Баронесса закрыла за собой дверь. Она густо покраснела. Я впервые видел до такой степени разъяренную женщину. Она прошипела:
— Максим Артурович, я больше никогда не желаю видеться с вами. Я не собиралась вас предупреждать, но всерьез
Я наконец все понял, и сердце у меня ушло в пятки. Я начал слабо возражать:
— Я ее не совращал. Она была шлюхой, когда я ее нашел. Я ее спас. Ты себе противоречишь, Леда!
— И вы хотели втянуть нас с Китти в этот ужасный спектакль, в эту пародию на семью! Какие мерзости вы себе воображали?.. Что вы задумали?!
Это было слишком близко к моим подлинным фантазиям. Я отступил. То, что я считал прекрасным и удивительным, сумасшедшая, злобная, ревнивая пуританка представила в худшем свете.
— Надеюсь, что вы как минимум заплатите высокую цену за свою подлость. — Теперь баронесса приблизилась ко мне. Я отступил насколько мог и наконец уперся в перила. — Я думала, что у вас хватило мужества покончить с собой. Я надеялась, что вас пытали и убили. Я мечтала о том, что полицейские найдут ваше тело в Босфоре и попросят меня опознать труп. Я думала, что откажусь или заявлю им, будто тело не ваше, — хотела удостовериться, что вас бросят в общую могилу со всеми прочими мерзавцами этого грязного города. Но вот, пожалуйста, кошмар стал явью! Вы целовали меня теми губами, которыми касались ее. Самые худшие рассказы о вас оказались правдивыми. Я не посмела спросить Китти, чем вы занимались, когда меня не было рядом!

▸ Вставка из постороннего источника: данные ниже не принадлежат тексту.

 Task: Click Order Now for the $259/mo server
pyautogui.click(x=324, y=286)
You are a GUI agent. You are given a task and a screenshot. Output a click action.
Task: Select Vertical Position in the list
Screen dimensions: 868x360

Моя бедная, невинная девочка!
— Я люблю Китти как отец! — Я тоже перешел на шепот. — Леда, ты должна понять: я не хотел никого обидеть. Я сделал это ради тебя. Как ты узнала?
— Неужели эта маленькая шлюха вам ничего не сказала? Она была убеждена, что вас убили. Вы давали ей наркотики. Она не знала, что с нею станется. Она была слишком пьяна, когда встретилась со мной. Я сказала, что помогу ей добраться до дома. Именно так я обнаружила ваше омерзительное убежище. Вы жили с ней в нашем особом отеле! О, как вы, должно быть, насмехались надо мной! Вы не человек. Вы самый мерзкий из дьяволов. В ту ночь мало–помалу все разъяснилось. Она, по крайней мере, раскаивалась. Но вы… вы не испытываете никакого раскаяния! Только ярость, ведь я узнала правду и расстроила ваши планы. Вы просто позор своего народа!
— Все не так плохо, как кажется. — Я старался говорить как можно спокойнее. — Просто неудачное стечение обстоятельств…
— Из–за вас моей дочери угрожала опасность! Вы отрицаете, что занимались любовью с девочкой, которая была не старше Китти? Вы предали все мои лучшие чувства, цинично использовали мою любовь для того, чтобы добиться своих извращенных целей! И как вы можете лгать? Вы до сих пор лжете! О, как я мечтала, чтобы вы умерли медленной и мучительной смертью!
— Все это просто нелепо. Поверьте, Леда Николаевна, мои чувства также были самыми возвышенными. Любимая, я испытываю к Эсме отцовские чувства, как и к Китти. Клянусь, это исключительно платонические отношения. Если она сказала что–то еще — это просто детское заблуждение или ее собственная нелепая фантазия.